Hebrews 12:2, ‘…looking to Jesus, the originator and perfector of faith.’
One of the surest ways to descend into a labyrinth of confusion, apprehension, and spiritual weakness is to make our own faith the object of our scrutiny.
‘Am I really trusting?’ ‘Is my faith sincere?’ ‘Is my faith strong enough?’ etc. Questions like those have their place (2 Cor.13:5), but if they become a consistent pattern, we will find ourselves more and more depending *on our faith* rather than on the *object* of our faith. Just as a rope affixed to nothing has no power to hold us up, so too faith in and of itself has no power to sustain us.
Faith is not made to be looked *at*, it is made to look *by*…It does not exist to point toward itself, but to another, namely, to the ‘Originator and Perfector of faith,’ the crucified and risen Jesus Christ. Would I live by faith? Would I run the race in faith? Would I see my faith endure to the end?
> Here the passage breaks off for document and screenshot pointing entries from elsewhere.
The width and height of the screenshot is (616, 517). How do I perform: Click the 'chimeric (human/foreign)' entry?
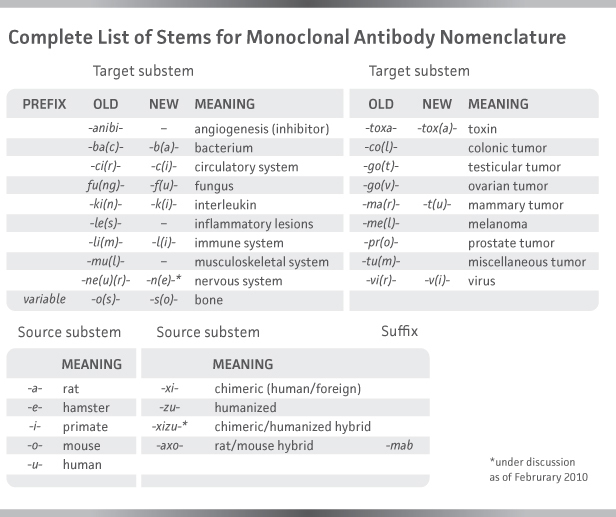(x=287, y=388)
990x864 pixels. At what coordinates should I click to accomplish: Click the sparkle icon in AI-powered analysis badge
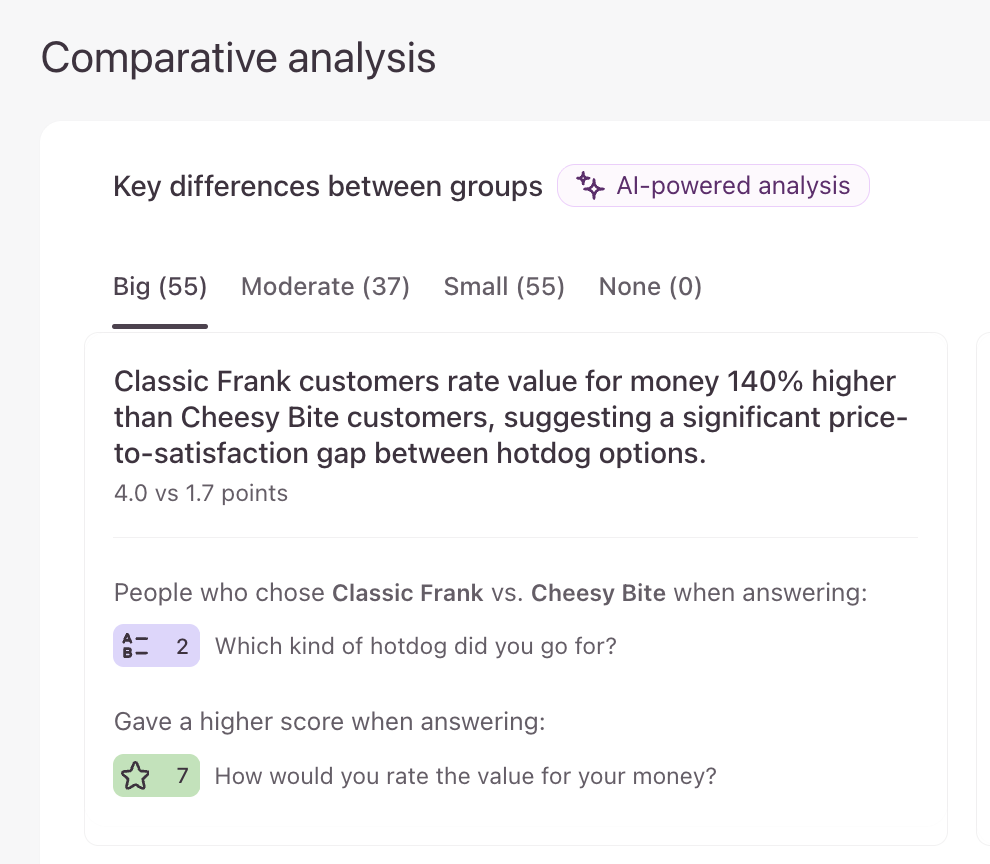click(x=591, y=187)

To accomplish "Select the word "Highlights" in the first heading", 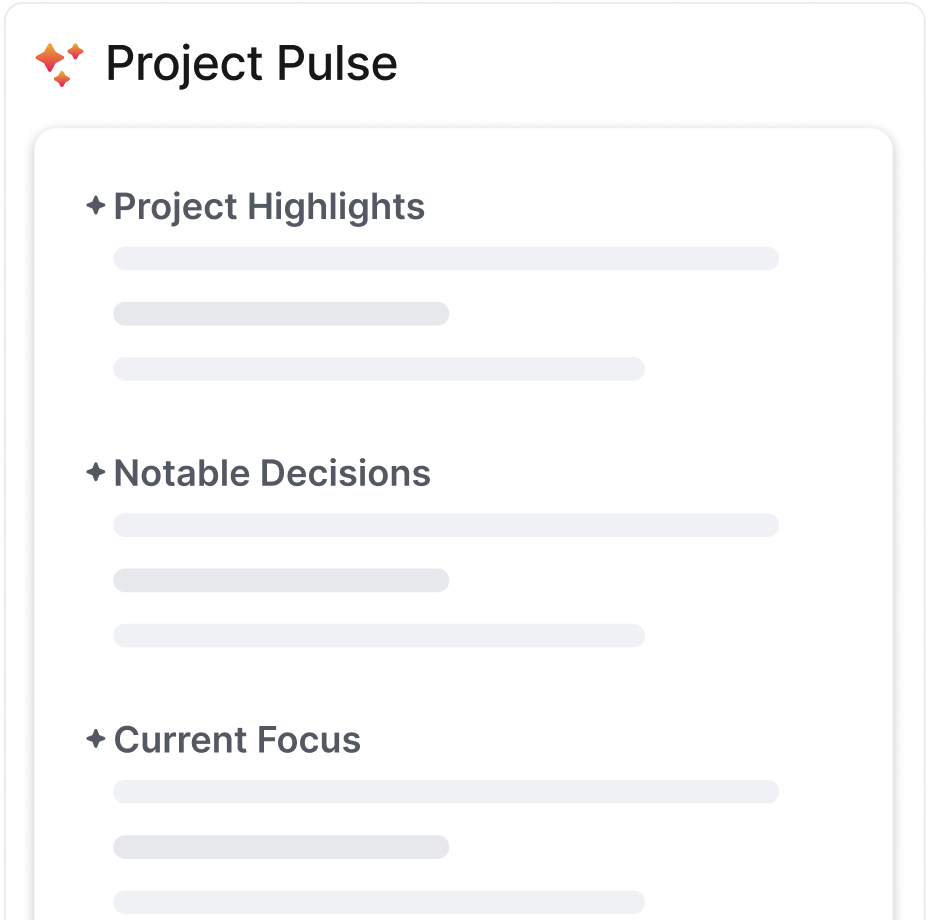I will coord(336,207).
Then let me not look at Faith herself, but at the One to whom she points…let me fix the eyes of my soul again and again upon the One who reigns from the Cross, who opens His heart in Love, freely pouring out the Power and Purity and Life of God of the heads of His enemies so that they might become His Beloved People.
As with created reality, so with Faith—Jesus Christ is its beginning and its end, its origin and its goal, its source and its completion. Consider what that means…
Faith originates in Christ: both in that the sight of Him by the Spirit births faith in our hearts, and in that human faith toward God only exists because God has—from before the foundation of the world—bound Himself to humanity in the flesh of the Son and so enabled Man to know God, a knowing that is by faith.
Faith is perfected in Christ: both in that the embrace of the crucified and risen Jesus as the revelation of the unseen God—the beatific vision itself—is the end and goal of all faith, and because Christ alone—by wholly entrusting Himself to the Father as a human being in His accursed death on the cross, and being raised up from that death in the resurrection—flawlessly exercises and perfectly consummates human faith toward God.
So, in this picture, Faith is pictured as a veiled woman. She is veiled because she does not want the saint to look upon her, but upon Christ, to whom she fervently and continually points. The saint’s eye-line follows Faith’s outstretched hand and looks upon the pierced side of the slain and risen Christ (Risen both in that His five wounds have been transfigured to the crown of His glory, and that He is framed within a circle that represents the opened mouth of the tomb, with the dark circle on the left side of the image representing the stone of the tomb itself, the sphere of death in which we presently live).
Faith points away from herself and toward the Pierced One who is risen (John 19:37, 20:27-28), and there reveals YHWH in His majesty, the Lord high and lifted up in His glory, the King enthroned in Sovereign Love, the Judge exacting perfect justice, the Savior redeeming His own, the Shepherd calling His sheep by name…and there reveals the Only True God whom to know is to live (John 17:3).